Found this article online, might be helpful for ppl of the eos community to understand the EOS wallet structure.

Original source article written by VASA
Entrepreneur | Co-founder/Developer @TowardsBlockChain, an MIT CIC incubated startup

Original Source:

https://hackernoon.com/eos-101-getting-started-with-eos-part-2-2afbce4a8a05

Thanks to the original author for this explanation.

Wallets

Wallets are clients that store keys like we see in the above diagram. These keys may or may not be associated with the permissions of one or more accounts. For instance, each of the 3 keys above is associated with an account. key1 is associated with owner permission level whereas key2 and key3 are associated with active permission level of the account.

Ideally, a wallet has a locked (encrypted) and unlocked (decrypted) state that is protected by a high entropy password. The EOS repository comes bundled with a command line interface client called cleos which gives you an interface with which you can interact with a lite-client called keosd(EOSIO wallet daemon that loads wallet related plugins).

Accounts

An account is a human-readable name that is stored on the blockchain. It can be owned by an individual or group of individuals depending on permissions configuration. In the above case, the account is owned by an individual(person holding key1). An account is required to transfer or otherwise push a transaction to the blockchain.

Every account in EOS can be referenced by a unique human readable name of up to 12 characters in length, given by the account creator.
Now, to understand the significance of permission structure we have to understand actions and handlers.

Actions and handlers

Each account can send structured Actions(for eg. sending some steem to another account on Steemit) to other accounts and may define scripts to handle Actions(for eg. getting notified on receiving steem) when they are received.

The EOS.IO software gives each account its own private database which can only be accessed by its own action handlers. Action handling scripts can also send Actions to other accounts. The combination of Actions and automated action handlers is how EOS.IO defines smart contracts.

Authorities and Permissions

As we have seen above, there are many actions that can be performed. Also, multiple keys are associated with each account, for different actions. This can be a real mess to handle.

Fortunately, the permission structure is capable to handle this mess. Let’s see how.

Authorities determine whether or not any given action is properly authorized.

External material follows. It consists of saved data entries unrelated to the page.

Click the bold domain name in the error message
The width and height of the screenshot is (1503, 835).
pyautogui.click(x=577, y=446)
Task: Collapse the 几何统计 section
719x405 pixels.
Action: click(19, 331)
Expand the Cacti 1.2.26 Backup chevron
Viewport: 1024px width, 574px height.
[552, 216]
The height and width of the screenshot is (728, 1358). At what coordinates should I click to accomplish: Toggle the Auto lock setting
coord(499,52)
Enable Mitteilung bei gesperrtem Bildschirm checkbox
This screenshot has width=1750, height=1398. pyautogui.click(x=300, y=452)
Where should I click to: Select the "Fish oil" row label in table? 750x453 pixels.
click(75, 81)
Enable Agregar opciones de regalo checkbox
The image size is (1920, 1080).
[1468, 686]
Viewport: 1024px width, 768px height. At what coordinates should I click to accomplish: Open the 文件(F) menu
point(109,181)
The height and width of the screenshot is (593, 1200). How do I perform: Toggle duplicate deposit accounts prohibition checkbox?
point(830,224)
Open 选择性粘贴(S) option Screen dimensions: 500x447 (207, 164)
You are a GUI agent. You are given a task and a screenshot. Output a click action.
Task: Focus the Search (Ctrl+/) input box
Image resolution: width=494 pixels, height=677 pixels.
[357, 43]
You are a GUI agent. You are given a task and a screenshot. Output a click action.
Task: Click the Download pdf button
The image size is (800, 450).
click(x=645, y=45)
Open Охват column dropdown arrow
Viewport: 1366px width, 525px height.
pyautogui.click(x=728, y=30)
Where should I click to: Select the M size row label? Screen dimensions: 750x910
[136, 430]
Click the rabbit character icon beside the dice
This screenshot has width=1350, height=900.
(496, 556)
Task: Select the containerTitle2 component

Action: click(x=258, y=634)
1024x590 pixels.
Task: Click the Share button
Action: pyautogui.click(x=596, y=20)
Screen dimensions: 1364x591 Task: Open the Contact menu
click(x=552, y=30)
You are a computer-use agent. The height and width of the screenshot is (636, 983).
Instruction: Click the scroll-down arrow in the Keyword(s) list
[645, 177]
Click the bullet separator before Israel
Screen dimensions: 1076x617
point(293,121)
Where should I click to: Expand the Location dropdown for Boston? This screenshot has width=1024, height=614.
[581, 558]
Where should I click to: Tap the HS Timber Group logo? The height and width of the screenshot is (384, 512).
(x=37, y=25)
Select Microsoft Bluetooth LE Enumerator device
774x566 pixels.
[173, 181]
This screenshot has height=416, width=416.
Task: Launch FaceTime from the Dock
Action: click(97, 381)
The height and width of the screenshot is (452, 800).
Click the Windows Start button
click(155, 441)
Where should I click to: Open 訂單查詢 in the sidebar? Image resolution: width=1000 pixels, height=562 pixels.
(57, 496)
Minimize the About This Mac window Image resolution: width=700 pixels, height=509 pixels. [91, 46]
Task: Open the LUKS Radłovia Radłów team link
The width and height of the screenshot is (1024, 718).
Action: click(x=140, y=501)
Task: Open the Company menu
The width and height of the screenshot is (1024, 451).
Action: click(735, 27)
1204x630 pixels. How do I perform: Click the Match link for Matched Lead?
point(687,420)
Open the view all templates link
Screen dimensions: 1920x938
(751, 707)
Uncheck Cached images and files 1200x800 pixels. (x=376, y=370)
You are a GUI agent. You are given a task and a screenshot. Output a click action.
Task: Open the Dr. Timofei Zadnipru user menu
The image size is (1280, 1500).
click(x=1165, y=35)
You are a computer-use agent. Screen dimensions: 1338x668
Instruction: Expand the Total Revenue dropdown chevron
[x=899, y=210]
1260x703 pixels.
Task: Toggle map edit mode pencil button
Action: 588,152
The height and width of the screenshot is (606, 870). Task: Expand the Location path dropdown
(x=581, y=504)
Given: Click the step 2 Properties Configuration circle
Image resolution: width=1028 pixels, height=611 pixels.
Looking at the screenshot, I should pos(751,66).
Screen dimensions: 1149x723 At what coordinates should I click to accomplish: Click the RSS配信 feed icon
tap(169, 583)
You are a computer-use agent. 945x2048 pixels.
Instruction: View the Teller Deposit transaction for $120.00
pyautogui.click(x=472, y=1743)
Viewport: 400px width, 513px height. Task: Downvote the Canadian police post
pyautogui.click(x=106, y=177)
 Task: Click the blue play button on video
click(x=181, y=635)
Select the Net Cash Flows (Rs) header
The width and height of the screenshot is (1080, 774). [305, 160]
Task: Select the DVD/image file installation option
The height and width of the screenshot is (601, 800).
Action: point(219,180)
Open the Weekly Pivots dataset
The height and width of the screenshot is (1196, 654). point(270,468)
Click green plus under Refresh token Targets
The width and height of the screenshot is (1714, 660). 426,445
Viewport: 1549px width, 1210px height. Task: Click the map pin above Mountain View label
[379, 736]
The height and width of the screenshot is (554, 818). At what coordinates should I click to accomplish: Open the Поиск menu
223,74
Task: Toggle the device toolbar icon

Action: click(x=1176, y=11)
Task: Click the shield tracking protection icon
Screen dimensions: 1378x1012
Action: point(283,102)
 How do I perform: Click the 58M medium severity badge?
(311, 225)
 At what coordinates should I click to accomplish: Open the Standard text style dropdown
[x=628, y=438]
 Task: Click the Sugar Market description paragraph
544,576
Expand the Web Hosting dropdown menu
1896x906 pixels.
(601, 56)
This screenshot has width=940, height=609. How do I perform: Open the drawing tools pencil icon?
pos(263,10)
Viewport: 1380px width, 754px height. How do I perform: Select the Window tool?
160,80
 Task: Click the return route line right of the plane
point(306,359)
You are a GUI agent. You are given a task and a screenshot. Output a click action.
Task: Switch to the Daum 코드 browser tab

Every account has two native named permissions

owner authority symbolizes ownership of an account. There are only a few transactions that require this authority, but most notably, are actions that make any kind of change to the owner authority. Generally, it is suggested that owner is kept in cold storage and not shared with anyone. owner can be used to recover another permission that may have been compromised.

active authority is used for transferring funds, voting for producers and making other high-level account changes.

In addition to the native permissions, an account can possess custom named permissions that are available to further extend account management. Custom permissions are incredibly flexible and address numerous possible use cases when implemented. Much of this is up to the developer community in how they are employed, and what conventions if any, are adopted.
Permission for any given authority can be assigned to one or multiple public keys or a valid account name.